Collaborate with us to understand how AI-based analytics can help retailers make better decisions from a cacophony of data.

Democratizing Artificial Intelligence

AI gives retailers an opportunity to use data and act holistically, taking into account all five Ps (Product, Placement, Price, Promotion & People) sometimes in concert.

Retailers today have a once-in-a-generation opportunity. By embedding Generative AI into the enterprise digital core, they can transform their ability to:

  • Predict inventory demand patterns.

  • Streamline online shopping experience.

  • Instantaneous customer feedback analysis.

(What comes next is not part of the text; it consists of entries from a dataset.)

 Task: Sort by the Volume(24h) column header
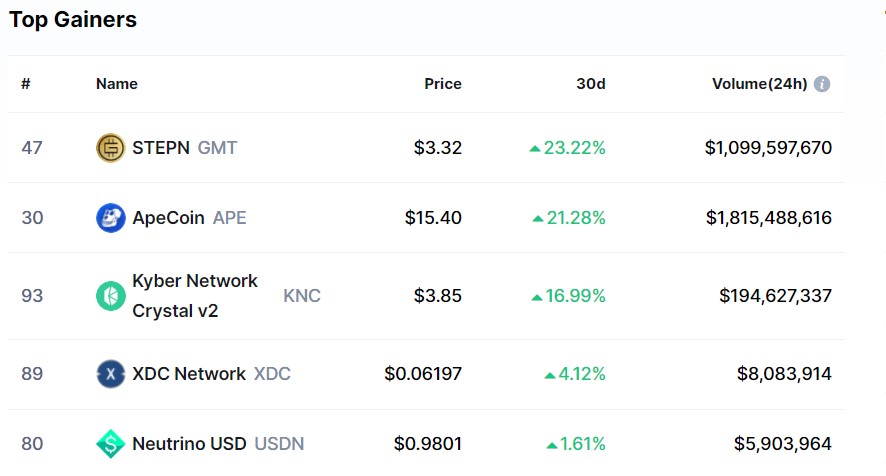point(759,84)

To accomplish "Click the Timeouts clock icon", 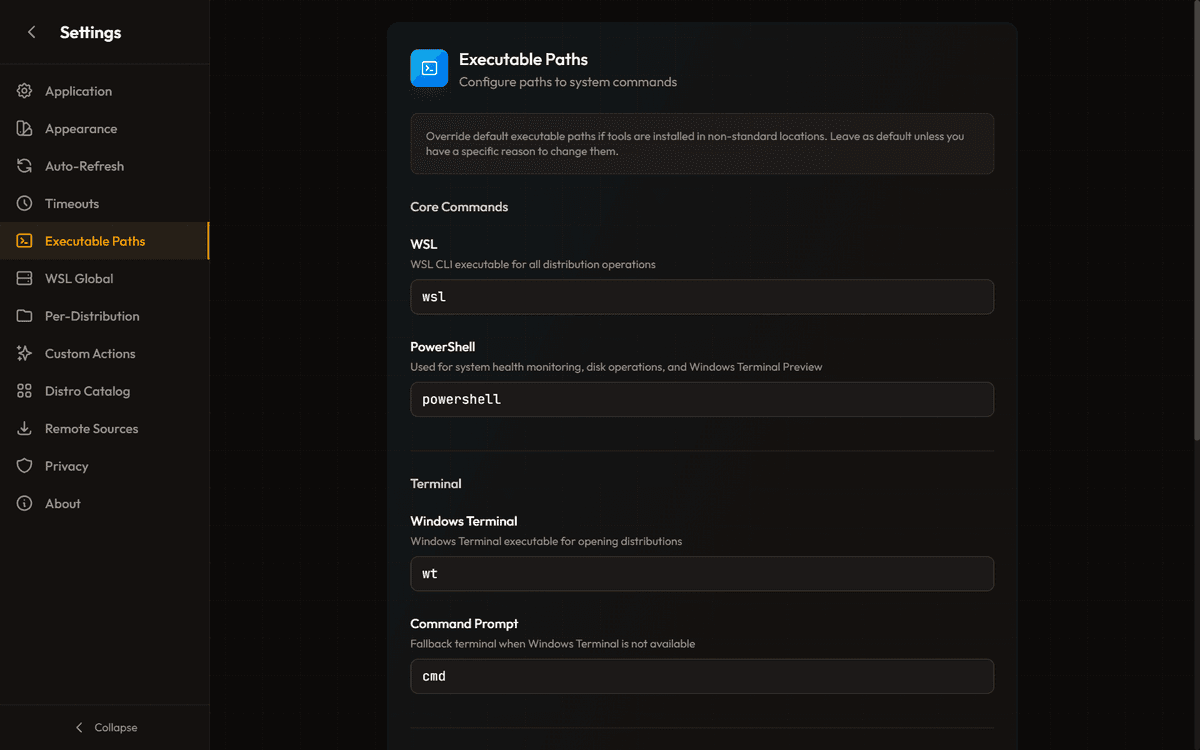I will pyautogui.click(x=25, y=204).
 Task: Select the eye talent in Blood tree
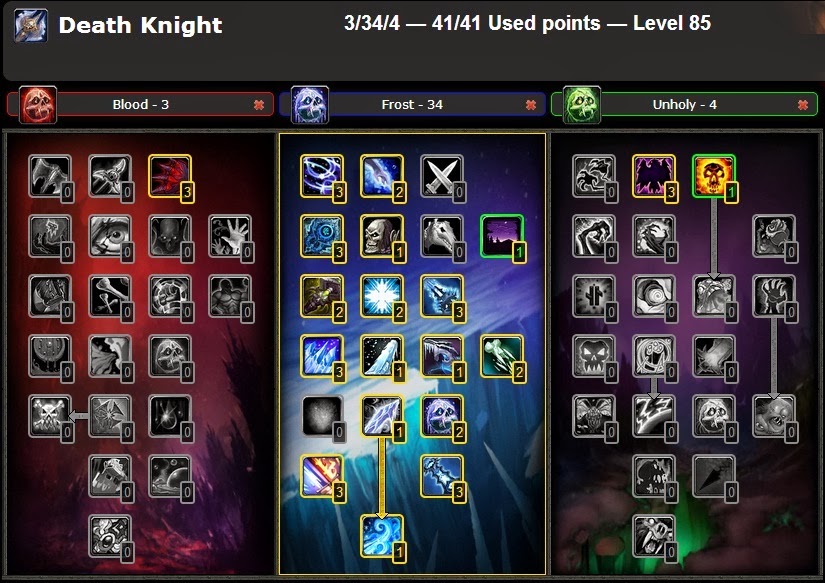click(x=110, y=236)
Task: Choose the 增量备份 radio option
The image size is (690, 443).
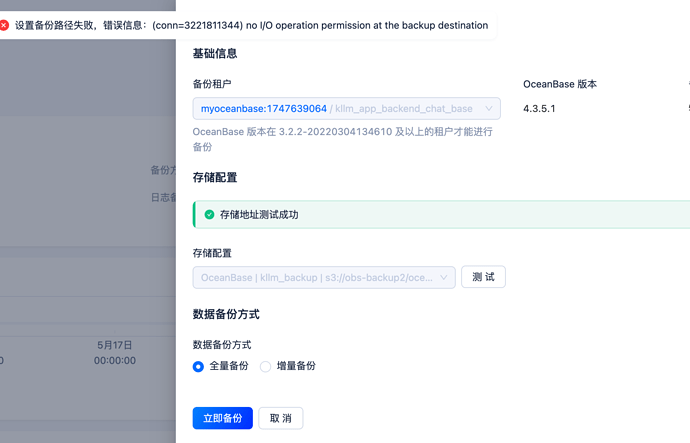Action: 265,366
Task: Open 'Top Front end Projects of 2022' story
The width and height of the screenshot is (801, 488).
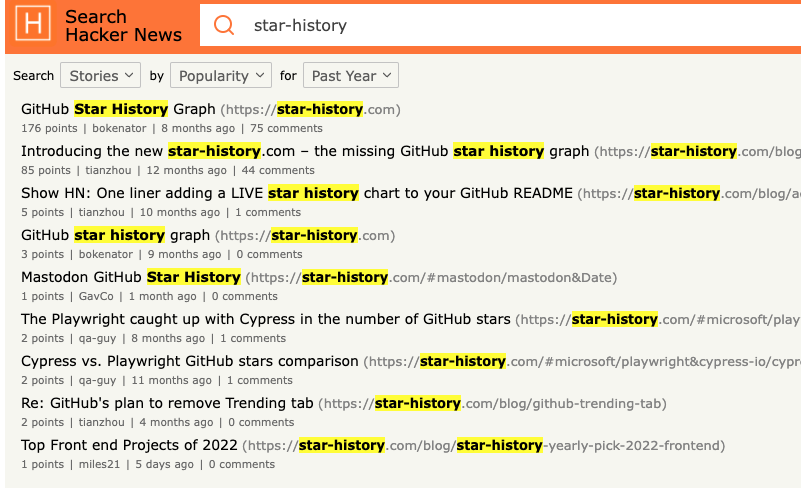Action: pos(129,445)
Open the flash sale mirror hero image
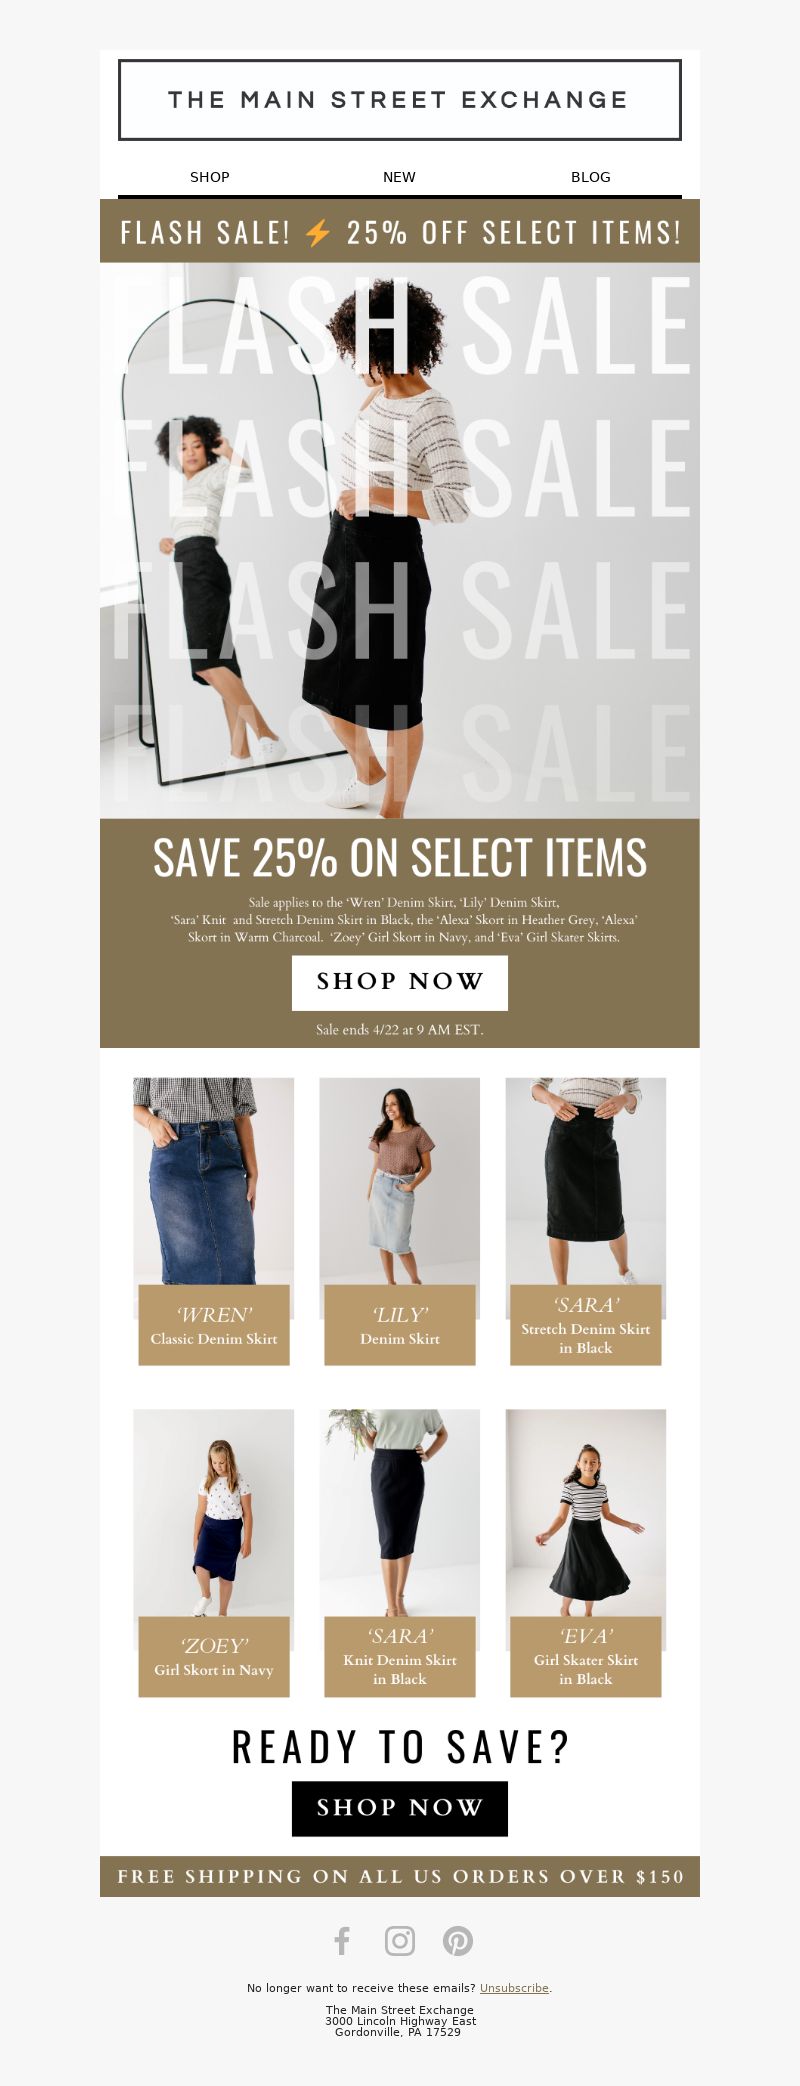The image size is (800, 2086). pos(400,541)
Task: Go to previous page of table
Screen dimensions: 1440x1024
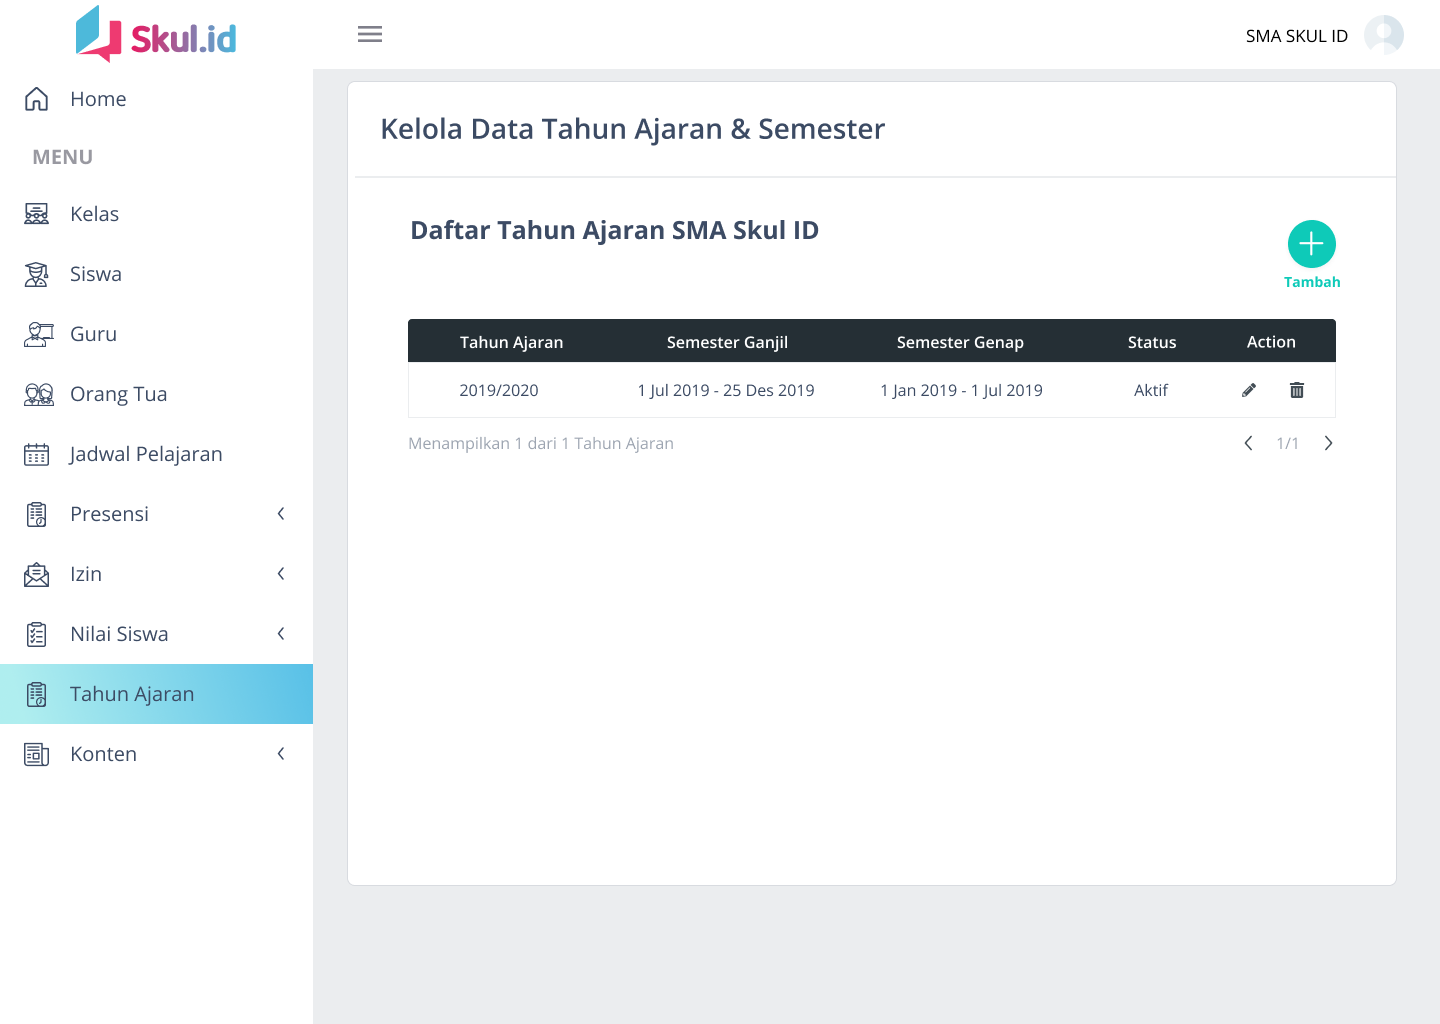Action: point(1248,443)
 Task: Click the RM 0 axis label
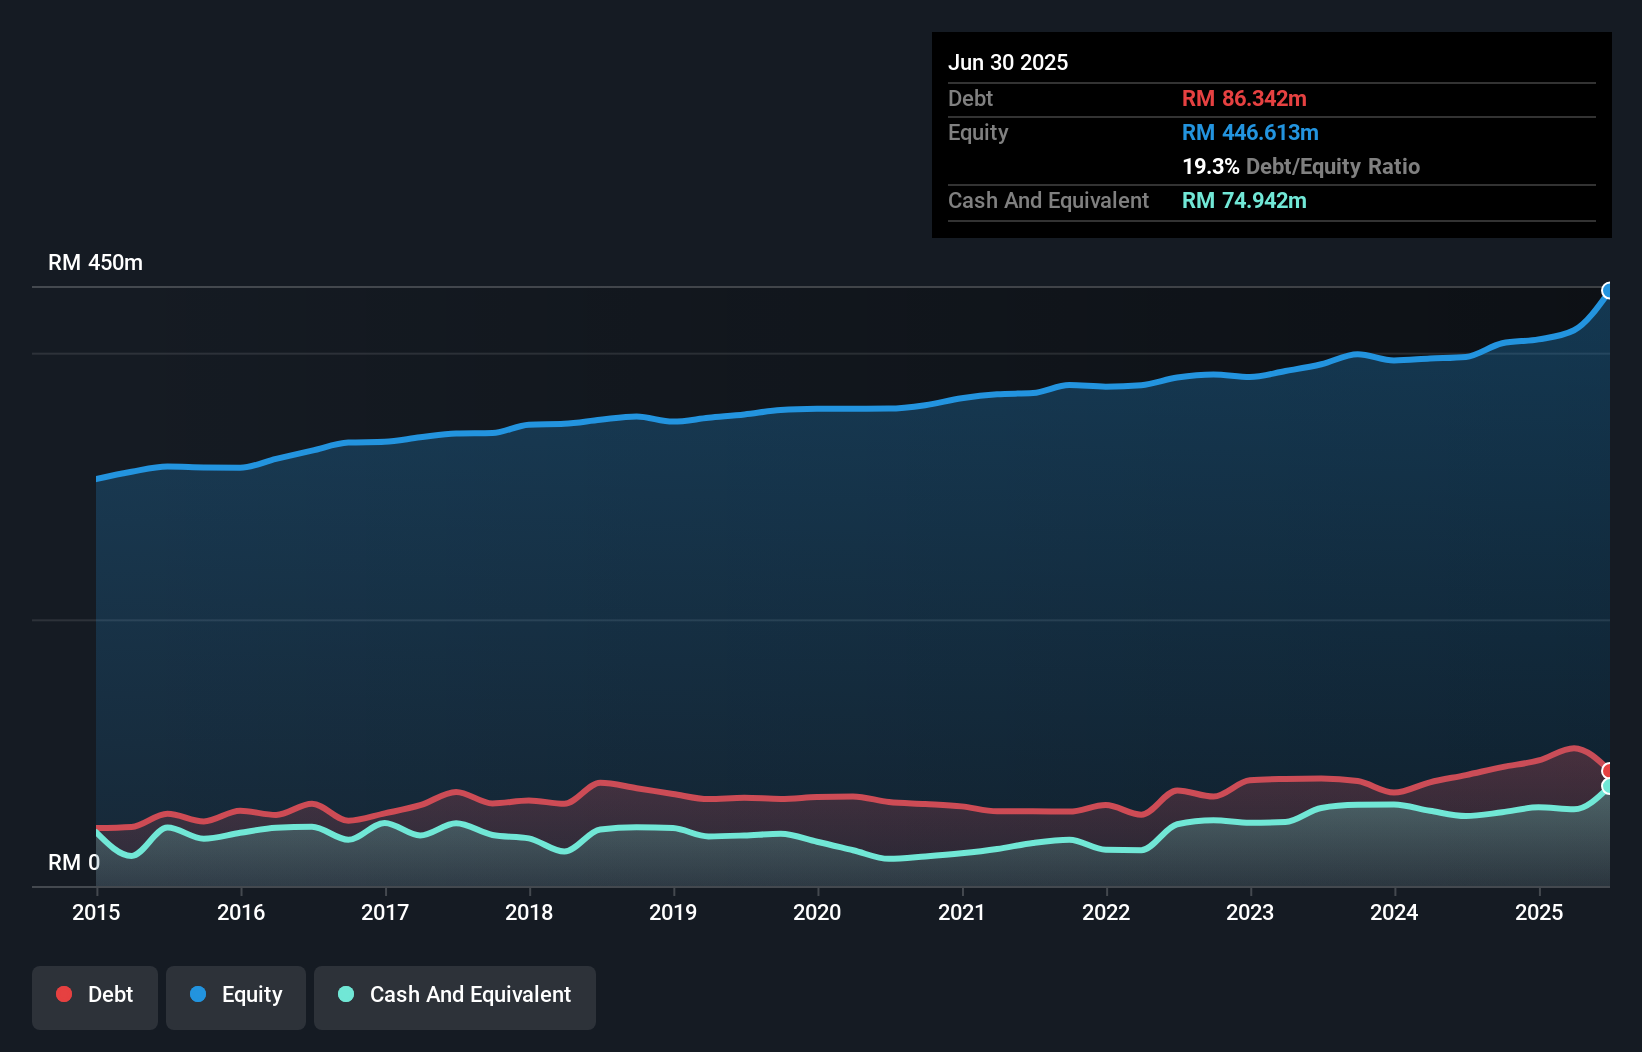[x=74, y=862]
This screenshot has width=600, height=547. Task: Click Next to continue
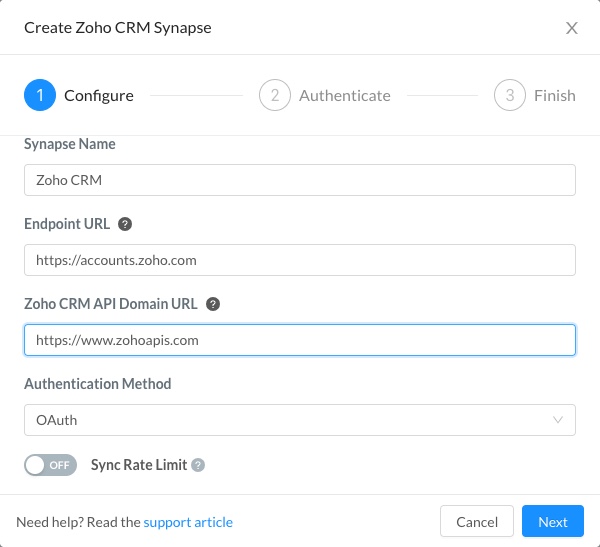552,522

  • Personalize Shopping Experience.

  • Automate routine customer inquiries.

Product Design

Generative AI can create product designs based on the analysis of current market trends and customer interactions, consumer preferences, and historic sales data. The AI model can generate multiple variations, allowing companies to shortlist the most appealing options. For instance, creating designs for clothing, furniture, or electronics can be an option.

Or personalizing the display options according to customer choice is another option.

Personalization

AI can generate personalized customer experiences through the marketing content for individual customers, such as emails or ads. These are produced on the basis of the customer data such as past purchasing behavior and preferences. AI can predict what kind of promotional content will most appeal to each customer, increasing the effectiveness of marketing campaigns.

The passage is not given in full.